At 16, Ian had to wait some considerable time to play his second from the right rough. Now that green is a tiny target from the fairway, let alone from the second cut. Poulter chose to try and make a birdie four by laying up. At 17 last week, 69 golf balls found their way into the pond. The greens were firm and with that final round pin placement, only those not in contention took the flag on. Had Ian found the water, the game was up.
Having made two pars at 16 and 17, he kept the heat on Kim, who, with one mistake, would open the door. Ian's tee shot at 18 was sensible and certainly playable, but the second was as bad as the fourth shot was good.
Going for 16 and 17 had no positive guarantees and in the group behind him was a 21-year-old who, up until last week, was having a poor season. Kim's all-round ranking going into The Players was 208th.
Several players have lost the championship going for the flag at 17. Len Mattiace took an eight there a few years ago. Ian didn't lose The Players by making poor decisions, he got his career back and challenged all the way to the 72nd hole. Kim won it with one of the best final rounds in the history of the event.

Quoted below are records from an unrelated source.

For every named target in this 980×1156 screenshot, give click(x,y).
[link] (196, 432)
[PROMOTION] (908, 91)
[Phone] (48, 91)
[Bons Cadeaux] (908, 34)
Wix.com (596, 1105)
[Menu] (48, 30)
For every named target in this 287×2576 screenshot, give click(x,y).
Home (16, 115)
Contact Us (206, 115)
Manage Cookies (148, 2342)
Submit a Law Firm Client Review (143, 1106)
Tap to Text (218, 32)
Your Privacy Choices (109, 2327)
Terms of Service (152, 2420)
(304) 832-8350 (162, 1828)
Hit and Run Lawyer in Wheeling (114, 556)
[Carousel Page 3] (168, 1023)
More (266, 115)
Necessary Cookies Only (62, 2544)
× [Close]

There were so many moments to savour at Sawgrass. Rafael Cabrera Bello's finish was from Disney World. Albatross, birdie, par - eight shots for the last three holes. At the other end of the spectrum, the joint leader going into the last round, JB Holmes used up eight shots at 17 alone en route to an 84, the highest final round on Tour by a 54-hole leader.
Only three Americans finished in the top 10, while seven players from other nations made up the top 10, confirming the rude health the game is in currently.
Finally, course designers should take a close look at Pete Dye's Sawgrass. It's 7,180 yards long with a premium on shot making, accuracy and touch. It's a place that has no respect for reputations as a few of the recent world No 1s will confirm. The Players presents a magnificent spectacle and that is down to the theatre as much as the actors.
Europe takes centre stage next week as the Tour's headquarters on this side of the pond present the BMW PGA Championship. Like Sawgrass, Wentworth has undergone extensive renovations with a new strain of grass on the famous greens of the West course.
The introduction of 007 creeping bent means the grass will grow at the same rate making bumpy spring greens a thing of the past. By all accounts, the course has never looked better with new bunkering framing the fairways.
The field is a strong one with Justin Rose, and back permitting, Rory McIlroy headlining the field. A full house will add much to what is one of the golfing world's best events and extensive coverage, including a preview programme with action from the pro-am will be across our channels over the five days.
With Ian Poulter back inside the top 100 of the world rankings, wouldn't it complete a wonderful month should he go one better in Surrey?